OBJECTIVE: Set out every line of the material below as a numbered list, leaving out any blank lines.

RECORDS TO PROCESS:
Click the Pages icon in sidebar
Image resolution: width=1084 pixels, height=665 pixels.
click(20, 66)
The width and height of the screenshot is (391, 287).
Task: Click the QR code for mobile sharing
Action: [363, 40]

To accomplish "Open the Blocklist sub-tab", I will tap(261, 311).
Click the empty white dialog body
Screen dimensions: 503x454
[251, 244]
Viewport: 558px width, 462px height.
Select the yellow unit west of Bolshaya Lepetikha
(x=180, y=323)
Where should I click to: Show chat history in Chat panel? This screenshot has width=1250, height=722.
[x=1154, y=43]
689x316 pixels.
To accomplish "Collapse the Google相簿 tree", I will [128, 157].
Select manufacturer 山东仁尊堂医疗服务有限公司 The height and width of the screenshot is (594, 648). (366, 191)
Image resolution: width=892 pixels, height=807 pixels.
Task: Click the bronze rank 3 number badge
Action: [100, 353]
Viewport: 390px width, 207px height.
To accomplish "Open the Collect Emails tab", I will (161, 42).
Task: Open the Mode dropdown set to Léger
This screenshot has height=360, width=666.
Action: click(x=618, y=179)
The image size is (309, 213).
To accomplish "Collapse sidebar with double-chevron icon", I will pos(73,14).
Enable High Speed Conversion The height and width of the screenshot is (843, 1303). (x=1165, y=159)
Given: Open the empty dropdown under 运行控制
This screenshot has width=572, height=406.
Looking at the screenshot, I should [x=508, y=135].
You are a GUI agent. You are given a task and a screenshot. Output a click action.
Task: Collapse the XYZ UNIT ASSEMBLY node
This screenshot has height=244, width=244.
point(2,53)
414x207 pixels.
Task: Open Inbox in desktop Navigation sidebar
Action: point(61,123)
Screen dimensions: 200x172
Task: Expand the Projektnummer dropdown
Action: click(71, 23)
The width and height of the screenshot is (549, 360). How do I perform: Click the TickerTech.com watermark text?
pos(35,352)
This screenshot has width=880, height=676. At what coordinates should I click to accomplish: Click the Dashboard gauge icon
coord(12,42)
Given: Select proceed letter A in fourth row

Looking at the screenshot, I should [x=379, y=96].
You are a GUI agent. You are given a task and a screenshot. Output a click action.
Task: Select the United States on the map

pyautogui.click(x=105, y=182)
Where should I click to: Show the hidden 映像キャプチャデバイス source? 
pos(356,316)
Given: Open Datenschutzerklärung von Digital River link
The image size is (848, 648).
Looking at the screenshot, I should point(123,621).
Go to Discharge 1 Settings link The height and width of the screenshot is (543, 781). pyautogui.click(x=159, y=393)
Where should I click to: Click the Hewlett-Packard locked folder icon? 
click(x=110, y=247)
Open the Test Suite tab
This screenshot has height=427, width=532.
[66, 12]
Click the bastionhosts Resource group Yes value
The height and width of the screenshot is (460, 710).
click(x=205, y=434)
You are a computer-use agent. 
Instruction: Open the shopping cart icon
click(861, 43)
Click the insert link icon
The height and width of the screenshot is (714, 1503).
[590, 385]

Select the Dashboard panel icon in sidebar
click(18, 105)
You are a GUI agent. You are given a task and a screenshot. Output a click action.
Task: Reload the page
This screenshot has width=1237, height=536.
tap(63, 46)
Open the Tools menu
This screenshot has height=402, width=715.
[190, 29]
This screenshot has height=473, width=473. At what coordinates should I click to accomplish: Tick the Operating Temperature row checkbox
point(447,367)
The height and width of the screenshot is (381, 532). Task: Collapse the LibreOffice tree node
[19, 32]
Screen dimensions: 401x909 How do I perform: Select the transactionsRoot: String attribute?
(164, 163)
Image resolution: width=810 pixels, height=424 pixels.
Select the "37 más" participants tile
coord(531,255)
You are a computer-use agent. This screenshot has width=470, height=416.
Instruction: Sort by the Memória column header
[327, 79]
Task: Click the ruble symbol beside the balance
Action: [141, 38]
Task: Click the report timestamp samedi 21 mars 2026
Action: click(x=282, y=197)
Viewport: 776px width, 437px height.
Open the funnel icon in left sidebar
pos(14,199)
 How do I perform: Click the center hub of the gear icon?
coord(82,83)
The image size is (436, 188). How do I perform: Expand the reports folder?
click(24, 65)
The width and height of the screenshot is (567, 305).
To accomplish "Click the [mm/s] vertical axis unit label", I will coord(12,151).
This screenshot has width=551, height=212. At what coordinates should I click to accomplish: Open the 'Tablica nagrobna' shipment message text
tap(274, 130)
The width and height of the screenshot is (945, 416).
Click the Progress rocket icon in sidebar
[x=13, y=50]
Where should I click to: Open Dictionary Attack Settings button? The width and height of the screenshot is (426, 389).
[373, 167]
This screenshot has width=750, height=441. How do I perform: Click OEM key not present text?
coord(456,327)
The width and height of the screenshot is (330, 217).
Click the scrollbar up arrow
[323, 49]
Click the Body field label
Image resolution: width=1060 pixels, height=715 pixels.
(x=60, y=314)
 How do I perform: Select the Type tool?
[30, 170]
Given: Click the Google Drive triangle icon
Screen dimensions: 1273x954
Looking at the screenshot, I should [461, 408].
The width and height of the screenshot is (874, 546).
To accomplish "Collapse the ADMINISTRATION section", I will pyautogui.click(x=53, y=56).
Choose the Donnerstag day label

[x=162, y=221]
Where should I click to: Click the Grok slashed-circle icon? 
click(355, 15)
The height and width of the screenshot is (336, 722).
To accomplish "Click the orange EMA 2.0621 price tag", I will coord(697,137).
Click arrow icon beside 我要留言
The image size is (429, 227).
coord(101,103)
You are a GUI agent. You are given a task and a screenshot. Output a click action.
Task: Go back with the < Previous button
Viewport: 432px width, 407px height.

TASK ANSWER:
1. Click the Pages icon in sidebar
2. Image resolution: width=1084 pixels, height=665 pixels.
3. click(20, 66)
4. The width and height of the screenshot is (391, 287).
5. Task: Click the QR code for mobile sharing
6. Action: [363, 40]
7. To accomplish "Open the Blocklist sub-tab", I will tap(261, 311).
8. Click the empty white dialog body
9. Screen dimensions: 503x454
10. [251, 244]
11. Viewport: 558px width, 462px height.
12. Select the yellow unit west of Bolshaya Lepetikha
13. (x=180, y=323)
14. Where should I click to: Show chat history in Chat panel? This screenshot has width=1250, height=722.
15. [x=1154, y=43]
16. 689x316 pixels.
17. To accomplish "Collapse the Google相簿 tree", I will [128, 157].
18. Select manufacturer 山东仁尊堂医疗服务有限公司 The height and width of the screenshot is (594, 648). (366, 191)
19. Image resolution: width=892 pixels, height=807 pixels.
20. Task: Click the bronze rank 3 number badge
21. Action: [100, 353]
22. Viewport: 390px width, 207px height.
23. To accomplish "Open the Collect Emails tab", I will (161, 42).
24. Task: Open the Mode dropdown set to Léger
25. This screenshot has height=360, width=666.
26. Action: click(x=618, y=179)
27. The image size is (309, 213).
28. To accomplish "Collapse sidebar with double-chevron icon", I will pos(73,14).
29. Enable High Speed Conversion The height and width of the screenshot is (843, 1303). (x=1165, y=159)
30. Given: Open the empty dropdown under 运行控制
31. This screenshot has width=572, height=406.
32. Looking at the screenshot, I should [x=508, y=135].
33. You are a GUI agent. You are given a task and a screenshot. Output a click action.
34. Task: Collapse the XYZ UNIT ASSEMBLY node
35. This screenshot has height=244, width=244.
36. point(2,53)
37. 414x207 pixels.
38. Task: Open Inbox in desktop Navigation sidebar
39. Action: point(61,123)
40. Screen dimensions: 200x172
41. Task: Expand the Projektnummer dropdown
42. Action: click(71, 23)
43. The width and height of the screenshot is (549, 360). How do I perform: Click the TickerTech.com watermark text?
44. pos(35,352)
45. This screenshot has width=880, height=676. At what coordinates should I click to accomplish: Click the Dashboard gauge icon
46. coord(12,42)
47. Given: Select proceed letter A in fourth row
48. Looking at the screenshot, I should [x=379, y=96].
49. You are a GUI agent. You are given a task and a screenshot. Output a click action.
50. Task: Select the United States on the map
51. pyautogui.click(x=105, y=182)
52. Where should I click to: Show the hidden 映像キャプチャデバイス source? 
53. pos(356,316)
54. Given: Open Datenschutzerklärung von Digital River link
55. The image size is (848, 648).
56. Looking at the screenshot, I should point(123,621).
57. Go to Discharge 1 Settings link The height and width of the screenshot is (543, 781). pyautogui.click(x=159, y=393)
58. Where should I click to: Click the Hewlett-Packard locked folder icon? 
59. click(x=110, y=247)
60. Open the Test Suite tab
61. This screenshot has height=427, width=532.
62. [66, 12]
63. Click the bastionhosts Resource group Yes value
64. The height and width of the screenshot is (460, 710).
65. click(x=205, y=434)
66. You are a computer-use agent. 
67. Instruction: Open the shopping cart icon
68. click(861, 43)
69. Click the insert link icon
70. The height and width of the screenshot is (714, 1503).
71. [590, 385]
72. Select the Dashboard panel icon in sidebar
73. click(18, 105)
74. You are a GUI agent. You are given a task and a screenshot. Output a click action.
75. Task: Reload the page
76. This screenshot has width=1237, height=536.
77. tap(63, 46)
78. Open the Tools menu
79. This screenshot has height=402, width=715.
80. [190, 29]
81. This screenshot has height=473, width=473. At what coordinates should I click to accomplish: Tick the Operating Temperature row checkbox
82. point(447,367)
83. The height and width of the screenshot is (381, 532). Task: Collapse the LibreOffice tree node
84. [19, 32]
85. Screen dimensions: 401x909 How do I perform: Select the transactionsRoot: String attribute?
86. (164, 163)
87. Image resolution: width=810 pixels, height=424 pixels.
88. Select the "37 más" participants tile
89. coord(531,255)
90. You are a computer-use agent. This screenshot has width=470, height=416.
91. Instruction: Sort by the Memória column header
92. [327, 79]
93. Task: Click the ruble symbol beside the balance
94. Action: [141, 38]
95. Task: Click the report timestamp samedi 21 mars 2026
96. Action: click(x=282, y=197)
97. Viewport: 776px width, 437px height.
98. Open the funnel icon in left sidebar
99. pos(14,199)
100.  How do I perform: Click the center hub of the gear icon?
101. coord(82,83)
102. The image size is (436, 188). How do I perform: Expand the reports folder?
103. click(24, 65)
104. The width and height of the screenshot is (567, 305).
105. To accomplish "Click the [mm/s] vertical axis unit label", I will coord(12,151).
106. This screenshot has width=551, height=212. At what coordinates should I click to accomplish: Open the 'Tablica nagrobna' shipment message text
107. tap(274, 130)
108. The width and height of the screenshot is (945, 416).
109. Click the Progress rocket icon in sidebar
110. [x=13, y=50]
111. Where should I click to: Open Dictionary Attack Settings button? The width and height of the screenshot is (426, 389).
112. [373, 167]
113. This screenshot has width=750, height=441. How do I perform: Click OEM key not present text?
114. coord(456,327)
115. The width and height of the screenshot is (330, 217).
116. Click the scrollbar up arrow
117. [323, 49]
118. Click the Body field label
119. Image resolution: width=1060 pixels, height=715 pixels.
120. (x=60, y=314)
121.  How do I perform: Select the Type tool?
122. [30, 170]
123. Given: Click the Google Drive triangle icon
124. Screen dimensions: 1273x954
125. Looking at the screenshot, I should [461, 408].
126. The width and height of the screenshot is (874, 546).
127. To accomplish "Collapse the ADMINISTRATION section", I will pyautogui.click(x=53, y=56).
128. Choose the Donnerstag day label
129. [x=162, y=221]
130. Where should I click to: Click the Grok slashed-circle icon? 
131. click(355, 15)
132. The height and width of the screenshot is (336, 722).
133. To accomplish "Click the orange EMA 2.0621 price tag", I will coord(697,137).
134. Click arrow icon beside 我要留言
135. The image size is (429, 227).
136. coord(101,103)
137. You are a GUI agent. You are given a task and a screenshot. Output a click action.
138. Task: Go back with the < Previous button
139. Viewport: 432px width, 407px height.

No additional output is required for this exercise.